Extracted records ->
---

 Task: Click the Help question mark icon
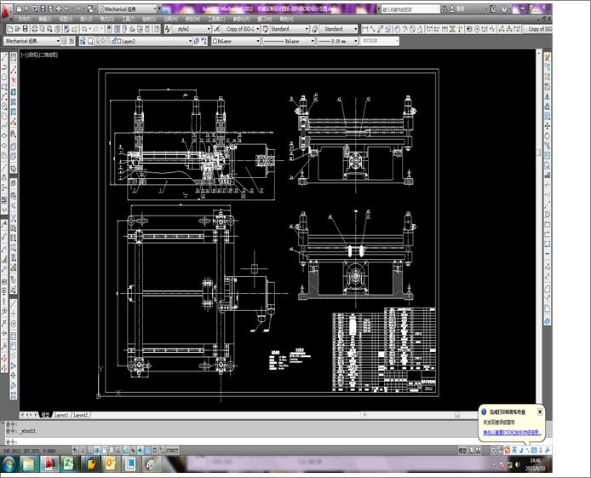[x=503, y=9]
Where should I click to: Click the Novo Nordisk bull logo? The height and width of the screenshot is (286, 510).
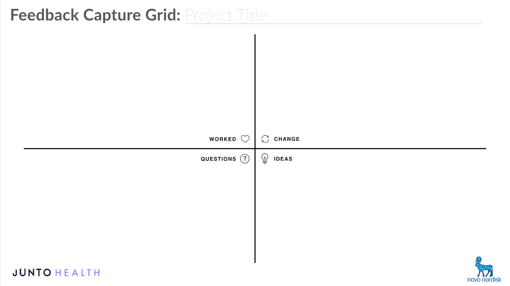pyautogui.click(x=483, y=267)
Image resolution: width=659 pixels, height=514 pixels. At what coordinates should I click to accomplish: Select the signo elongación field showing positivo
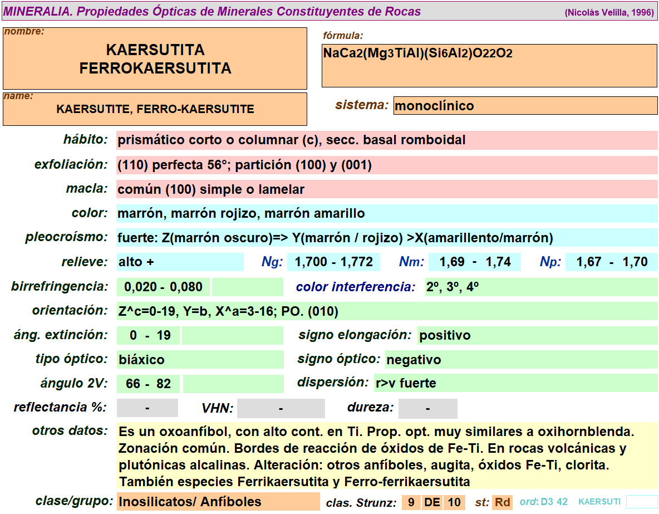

---

Rewrite the items above with "screenshot" changed to "screen capture" and everything else left as it is. Leave out the pictures.

The solution ->
 Task: Click the Help question mark icon
[x=503, y=9]
Where should I click to: Click the Novo Nordisk bull logo? The height and width of the screen capture is (286, 510).
pyautogui.click(x=483, y=267)
Image resolution: width=659 pixels, height=514 pixels. At what coordinates should I click to accomplish: Select the signo elongación field showing positivo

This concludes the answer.